* [Your task]: Pull every line of the entries that has the word "VIDEO".

* [Records provided]:
Segment Open
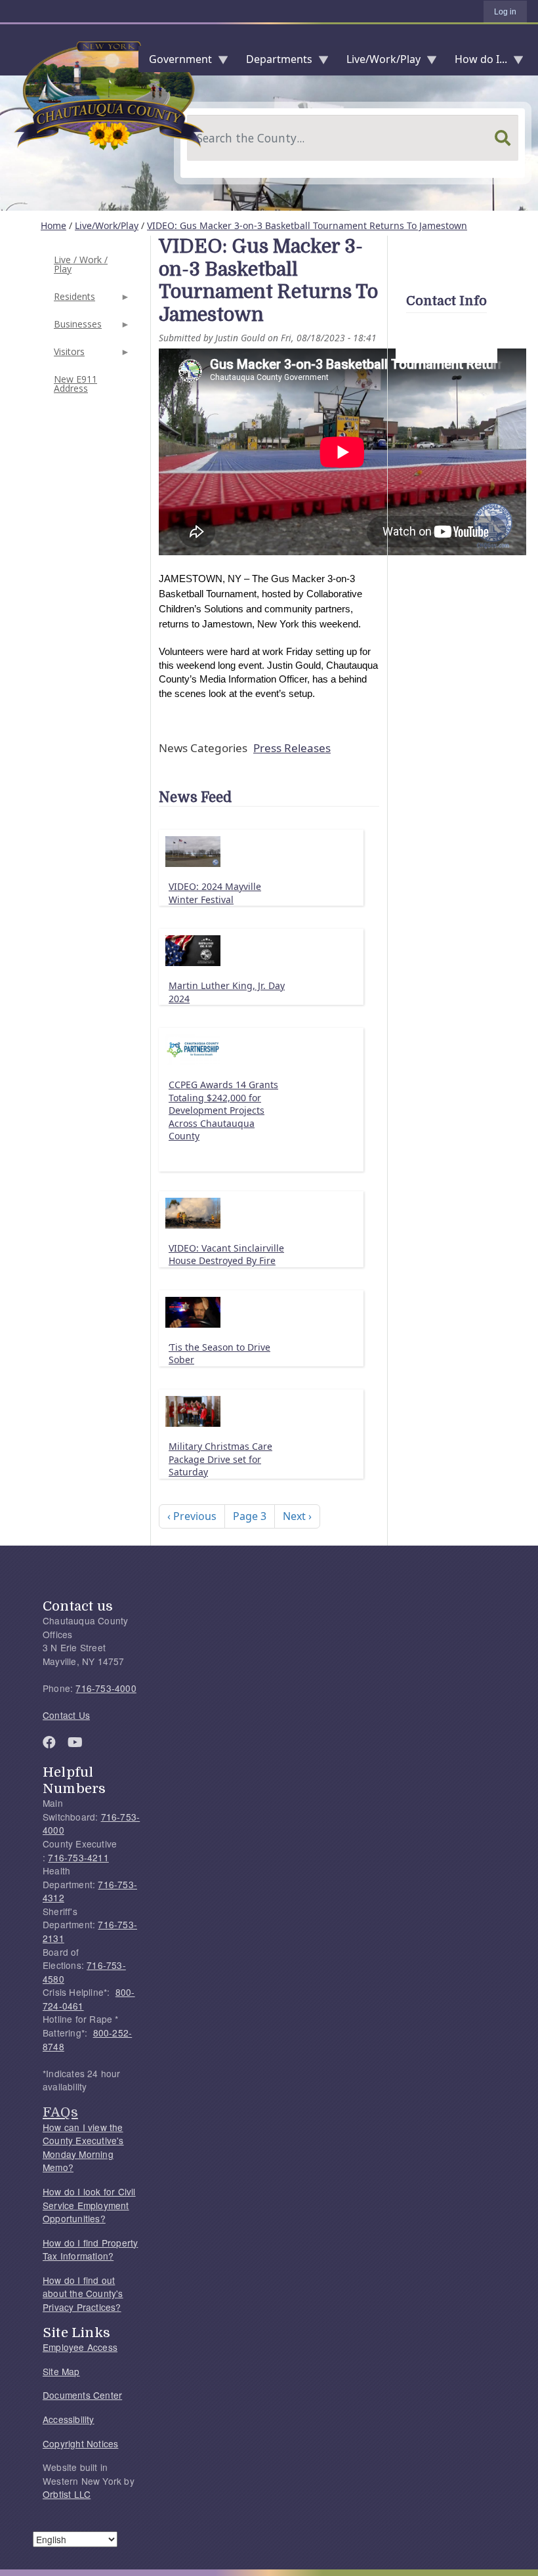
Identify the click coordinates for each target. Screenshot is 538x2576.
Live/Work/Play (378, 62)
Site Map (61, 2371)
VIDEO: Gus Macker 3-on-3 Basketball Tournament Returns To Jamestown (307, 225)
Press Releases (292, 747)
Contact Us (66, 1714)
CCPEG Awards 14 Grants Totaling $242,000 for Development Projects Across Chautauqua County (223, 1110)
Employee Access (80, 2347)
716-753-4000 (105, 1688)
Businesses (76, 328)
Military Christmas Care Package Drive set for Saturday (220, 1459)
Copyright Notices (80, 2443)
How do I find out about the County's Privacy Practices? (83, 2293)
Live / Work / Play (81, 264)
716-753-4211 (78, 1857)
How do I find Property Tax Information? (90, 2249)
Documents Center (82, 2394)
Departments (274, 62)
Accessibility (68, 2419)
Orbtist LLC (67, 2494)
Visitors (68, 355)
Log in (505, 11)
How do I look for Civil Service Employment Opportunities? (89, 2205)
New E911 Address (75, 383)
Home (53, 225)
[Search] (502, 138)
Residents (73, 300)
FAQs (60, 2112)
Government (175, 62)
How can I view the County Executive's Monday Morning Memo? (83, 2147)
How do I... (475, 62)
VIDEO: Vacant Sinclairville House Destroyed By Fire (226, 1254)
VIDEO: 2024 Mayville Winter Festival (215, 893)
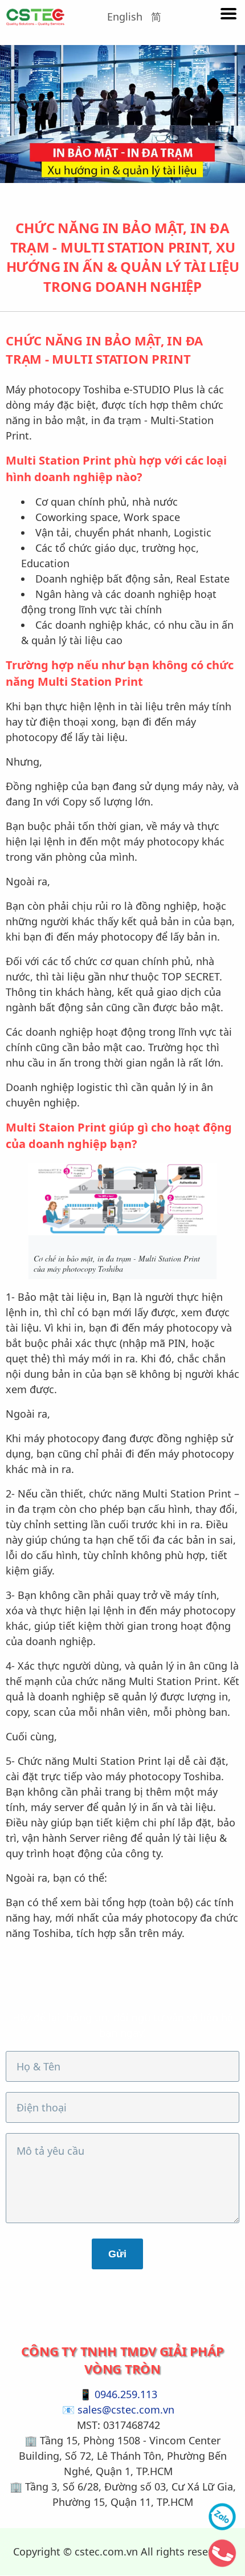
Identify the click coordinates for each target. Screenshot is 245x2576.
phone (222, 2553)
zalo (222, 2516)
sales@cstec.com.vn (125, 2409)
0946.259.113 (126, 2394)
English (124, 16)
Segment Closed
* [Result for this exercise]:
VIDEO: Gus Macker 3-on-3 Basketball Tournament Returns To Jamestown (307, 225)
VIDEO: Vacant Sinclairville House Destroyed By Fire (226, 1254)
VIDEO: 2024 Mayville Winter Festival (215, 893)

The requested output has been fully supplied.